The study also showed that not all types of genomic information are as valuable for predictive models. For example, combining clinical data with microRNA information, there was no change in the predictive accuracy of the models, the researchers wrote, although they speculated that the absence of an association between miRNA and survival was due to small sample size. They also tried combining clinical data with copy number variant information and found that this resulted in some improvement in the predictive accuracy of the models but not as much as with using gene expression or methylation data.

The method is promising but there is still more work to be done before it can be used in the clinic. For instance, the researchers will need to develop and validate the models using data from thousands of patients rather than hundreds. Tests like OncotypeDX, for example, have been validated multiple times in several studies, Vazquez pointed out. Even though this study demonstrates improvement in survival prediction with genome-wide omics data, one study will not be enough to convince pathology labs to include this more comprehensive data in their tests. "When you think of the variability that tumors have, [in any given cancer subtype] you may have thousands of different tumors," she said. "So the more data that you have [in your model] the more likely [it is] … that one of these tumors will be similar to yours. But if your training data is small, you may not find any tumor similar to yours."

Also, for the computational models to work with new patient data, they need to be trained not only with data from a much larger population but also one that has been observed over much longer period of time. One of the problems the researchers had with the TCGA data is that researchers have not collected follow-up data on participating patients for very long post-treatment, Vazquez said. For the models to be even more accurate, "you need 10 to 15 years [of]follow-up data [on patients]," she told GenomeWeb. The TCGA data collected so far covers only two to three years of the contributing patients' journey so it's still "very young."

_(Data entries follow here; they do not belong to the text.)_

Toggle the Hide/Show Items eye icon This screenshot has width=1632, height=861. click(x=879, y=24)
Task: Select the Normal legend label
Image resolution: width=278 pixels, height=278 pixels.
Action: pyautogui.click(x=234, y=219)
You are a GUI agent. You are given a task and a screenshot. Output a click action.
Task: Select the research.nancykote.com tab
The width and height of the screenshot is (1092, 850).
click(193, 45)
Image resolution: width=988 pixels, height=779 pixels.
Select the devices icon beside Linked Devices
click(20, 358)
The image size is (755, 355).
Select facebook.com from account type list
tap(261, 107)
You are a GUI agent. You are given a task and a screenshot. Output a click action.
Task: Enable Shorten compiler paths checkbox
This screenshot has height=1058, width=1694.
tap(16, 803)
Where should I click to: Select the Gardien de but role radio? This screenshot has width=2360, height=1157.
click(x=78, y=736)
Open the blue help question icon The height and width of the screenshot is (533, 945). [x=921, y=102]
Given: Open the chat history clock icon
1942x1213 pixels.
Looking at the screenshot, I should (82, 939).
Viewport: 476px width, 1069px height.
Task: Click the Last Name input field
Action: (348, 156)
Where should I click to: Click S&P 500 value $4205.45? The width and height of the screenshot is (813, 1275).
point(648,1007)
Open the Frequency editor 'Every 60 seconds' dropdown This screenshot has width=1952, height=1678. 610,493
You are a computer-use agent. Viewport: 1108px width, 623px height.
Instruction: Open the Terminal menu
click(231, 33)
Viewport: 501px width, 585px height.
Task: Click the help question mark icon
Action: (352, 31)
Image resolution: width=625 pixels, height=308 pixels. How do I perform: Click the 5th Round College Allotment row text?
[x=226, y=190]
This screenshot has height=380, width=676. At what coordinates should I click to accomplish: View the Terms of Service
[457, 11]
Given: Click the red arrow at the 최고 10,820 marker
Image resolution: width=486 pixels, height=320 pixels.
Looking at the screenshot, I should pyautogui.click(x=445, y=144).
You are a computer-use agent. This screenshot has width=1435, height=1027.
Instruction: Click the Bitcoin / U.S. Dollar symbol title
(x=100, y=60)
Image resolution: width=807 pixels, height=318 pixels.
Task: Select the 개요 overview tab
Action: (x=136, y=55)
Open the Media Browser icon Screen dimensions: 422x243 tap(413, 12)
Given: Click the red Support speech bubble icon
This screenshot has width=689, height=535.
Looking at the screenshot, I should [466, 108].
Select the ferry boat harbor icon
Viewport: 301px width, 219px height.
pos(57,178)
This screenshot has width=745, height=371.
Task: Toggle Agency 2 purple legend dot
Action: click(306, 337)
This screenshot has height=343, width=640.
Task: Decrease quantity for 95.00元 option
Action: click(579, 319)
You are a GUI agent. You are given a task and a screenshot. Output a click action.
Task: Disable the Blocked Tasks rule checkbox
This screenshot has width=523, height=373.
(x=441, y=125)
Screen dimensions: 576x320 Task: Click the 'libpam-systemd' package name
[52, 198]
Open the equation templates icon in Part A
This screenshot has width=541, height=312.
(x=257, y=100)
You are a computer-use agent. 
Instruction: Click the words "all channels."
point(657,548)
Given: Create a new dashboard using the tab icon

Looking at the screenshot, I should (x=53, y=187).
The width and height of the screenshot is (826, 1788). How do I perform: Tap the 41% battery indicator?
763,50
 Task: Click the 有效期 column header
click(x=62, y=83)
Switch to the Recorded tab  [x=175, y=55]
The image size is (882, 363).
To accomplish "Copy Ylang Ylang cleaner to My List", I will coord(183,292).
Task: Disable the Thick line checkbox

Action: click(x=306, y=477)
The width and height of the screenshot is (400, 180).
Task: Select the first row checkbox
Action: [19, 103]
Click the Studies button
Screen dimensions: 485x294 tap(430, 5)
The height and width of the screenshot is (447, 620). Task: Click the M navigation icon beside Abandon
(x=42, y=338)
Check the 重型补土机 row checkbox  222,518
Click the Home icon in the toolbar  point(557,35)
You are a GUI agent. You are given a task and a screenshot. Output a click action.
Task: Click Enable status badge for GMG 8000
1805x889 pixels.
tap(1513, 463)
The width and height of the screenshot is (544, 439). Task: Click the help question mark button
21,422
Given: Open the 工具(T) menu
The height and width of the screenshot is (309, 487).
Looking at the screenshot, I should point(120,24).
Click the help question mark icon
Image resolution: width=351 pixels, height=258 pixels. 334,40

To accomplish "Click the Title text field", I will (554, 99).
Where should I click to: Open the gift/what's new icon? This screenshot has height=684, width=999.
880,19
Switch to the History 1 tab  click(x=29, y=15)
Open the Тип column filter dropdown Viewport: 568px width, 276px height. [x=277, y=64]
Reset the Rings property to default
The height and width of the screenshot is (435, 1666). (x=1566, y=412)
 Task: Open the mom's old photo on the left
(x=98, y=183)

Furthermore, pathology labs need to adopt standard testing platforms. That's because there are technological differences between platforms that can introduce noise into the computational models trained on data from a different platform. As such, once the models have been trained, that same testing protocol and platform used to generate the test data has to be used for new patient data, Vazquez said. These labs also need in-house bioinformatics teams who can process the data and run the models, she added.

In addition to testing the data on a larger pool of subjects, Vazquez and her colleagues are also exploring ways to incorporate other kinds of data into the models such as treatment regimens and assessing their effects on outcome predictions. They also plan to expand their analysis to include other kinds of cancer subtypes beyond breast cancer using data from TCGA and other cancer projects. In total they hope to have over 1,000 patients for this second round of testing but if they can get more, that will be better, Vazquez said. They will also evaluate which stage of cancer would most benefit from this kind of analysis as part of their next steps.

The project is supported by multiple grants including several National Institutes of Health grants, a National Science Foundation grant, and an institutional research grant from the American Cancer Society.